Surveillance for respiratory and diarrheal pathogens at the human-pig interface in Sarawak, MalaysiaBACKGROUND: The large livestock operations and dense human population of Southeast Asia are considered a hot-spot for emerging viruses. OBJECTIVES: To determine if the pathogens adenovirus (ADV), coronavirus (CoV), encephalomyocarditis virus (EMCV), enterovirus (EV), influenza A-D (IAV, IBV, ICV, and IDV), porcine circovirus 2 (PCV2), and porcine rotaviruses A and C (RVA and RVC), are aerosolized at the animal-interface, and if humans working in these environments are carrying these viruses in their nasal airways.

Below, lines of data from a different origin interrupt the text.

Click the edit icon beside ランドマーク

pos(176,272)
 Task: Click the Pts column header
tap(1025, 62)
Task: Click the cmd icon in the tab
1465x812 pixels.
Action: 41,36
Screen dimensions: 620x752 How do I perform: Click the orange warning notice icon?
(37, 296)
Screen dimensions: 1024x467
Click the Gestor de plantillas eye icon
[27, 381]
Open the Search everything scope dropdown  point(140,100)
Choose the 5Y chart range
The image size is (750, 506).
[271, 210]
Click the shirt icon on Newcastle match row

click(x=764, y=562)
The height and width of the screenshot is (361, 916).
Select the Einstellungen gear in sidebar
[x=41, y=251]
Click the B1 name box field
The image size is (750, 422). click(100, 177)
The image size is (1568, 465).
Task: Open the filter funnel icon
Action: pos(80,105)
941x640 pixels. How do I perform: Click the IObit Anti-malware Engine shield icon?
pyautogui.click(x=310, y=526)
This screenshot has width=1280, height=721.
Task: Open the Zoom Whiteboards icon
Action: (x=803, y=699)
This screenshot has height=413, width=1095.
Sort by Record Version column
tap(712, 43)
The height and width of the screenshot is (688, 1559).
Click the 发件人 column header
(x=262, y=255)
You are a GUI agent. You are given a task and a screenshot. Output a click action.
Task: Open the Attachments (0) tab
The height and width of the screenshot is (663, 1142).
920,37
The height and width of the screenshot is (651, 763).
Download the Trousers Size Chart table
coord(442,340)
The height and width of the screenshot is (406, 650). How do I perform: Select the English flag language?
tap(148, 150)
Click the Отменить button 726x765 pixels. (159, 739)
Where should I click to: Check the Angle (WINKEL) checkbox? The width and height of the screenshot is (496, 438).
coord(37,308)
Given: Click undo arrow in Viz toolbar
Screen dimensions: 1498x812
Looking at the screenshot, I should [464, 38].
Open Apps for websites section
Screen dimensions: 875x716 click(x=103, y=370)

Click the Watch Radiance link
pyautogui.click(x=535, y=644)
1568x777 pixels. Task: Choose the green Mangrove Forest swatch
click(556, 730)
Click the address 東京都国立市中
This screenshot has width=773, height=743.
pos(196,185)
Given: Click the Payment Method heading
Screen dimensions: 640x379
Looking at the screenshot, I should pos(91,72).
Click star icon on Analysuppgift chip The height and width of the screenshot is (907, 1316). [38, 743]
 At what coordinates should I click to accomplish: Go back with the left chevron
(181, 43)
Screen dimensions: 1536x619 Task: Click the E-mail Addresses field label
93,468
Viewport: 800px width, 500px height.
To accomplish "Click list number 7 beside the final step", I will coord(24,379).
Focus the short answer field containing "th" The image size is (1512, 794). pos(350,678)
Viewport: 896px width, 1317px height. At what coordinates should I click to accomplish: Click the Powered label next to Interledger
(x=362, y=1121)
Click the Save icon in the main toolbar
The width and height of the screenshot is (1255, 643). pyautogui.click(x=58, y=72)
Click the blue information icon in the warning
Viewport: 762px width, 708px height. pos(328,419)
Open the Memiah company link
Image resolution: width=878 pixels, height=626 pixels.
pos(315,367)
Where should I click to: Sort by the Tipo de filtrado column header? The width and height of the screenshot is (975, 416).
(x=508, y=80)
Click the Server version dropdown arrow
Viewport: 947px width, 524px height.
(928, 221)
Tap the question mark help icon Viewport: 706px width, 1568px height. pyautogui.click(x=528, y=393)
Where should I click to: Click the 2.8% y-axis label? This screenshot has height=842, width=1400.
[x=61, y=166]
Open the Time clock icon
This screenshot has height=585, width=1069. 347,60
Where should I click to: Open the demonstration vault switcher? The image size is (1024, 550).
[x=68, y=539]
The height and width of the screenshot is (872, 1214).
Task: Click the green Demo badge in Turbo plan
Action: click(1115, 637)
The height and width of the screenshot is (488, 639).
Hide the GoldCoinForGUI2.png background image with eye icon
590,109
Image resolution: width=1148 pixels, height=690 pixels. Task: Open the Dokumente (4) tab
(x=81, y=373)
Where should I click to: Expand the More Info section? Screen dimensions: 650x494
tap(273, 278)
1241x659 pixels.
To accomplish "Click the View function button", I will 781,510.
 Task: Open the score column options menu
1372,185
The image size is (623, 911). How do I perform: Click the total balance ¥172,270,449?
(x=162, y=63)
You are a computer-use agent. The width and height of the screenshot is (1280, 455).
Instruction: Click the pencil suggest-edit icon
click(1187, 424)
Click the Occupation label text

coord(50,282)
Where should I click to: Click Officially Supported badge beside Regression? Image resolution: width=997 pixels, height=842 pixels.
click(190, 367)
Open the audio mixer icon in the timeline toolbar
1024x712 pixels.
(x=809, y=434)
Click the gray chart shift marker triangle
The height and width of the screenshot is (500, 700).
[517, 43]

STUDY: This cross-sectional study took place in Sarawak, Malaysia among 11 pig farms, 2 abattoirs, and 3 animal markets in June and July of 2017. Pig feces, pig oral secretions, bioaerosols, and worker nasal wash samples were collected and analyzed via rPCR and rRT-PCR for respiratory and diarrheal viruses. RESULTS: In all, 55 pig fecal, 49 pig oral or water, 45 bioaerosol, and 78 worker nasal wash samples were collected across 16 sites. PCV2 was detected in 21 pig fecal, 43 pig oral or water, 3 bioaerosol, and 4 worker nasal wash samples. In addition, one or more bioaerosol or pig samples were positive for EV, IAV, and RVC, and one or more worker samples were positive for ADV, CoV, IBV, and IDV. CONCLUSIONS: This study demonstrates that nucleic acids from a number of targeted viruses were present in pig oral secretions and pig fecal samples, and that several viruses were detected in bioaerosol samples or in the nasal passages of humans with occupational exposure to pigs. These results demonstrate the need for future research in strengthening viral surveillance at the human-animal interface, specifically through expanded bioaerosol sampling efforts and a seroepidemiological study of individuals with exposure to pigs in this region for PCV2 infection.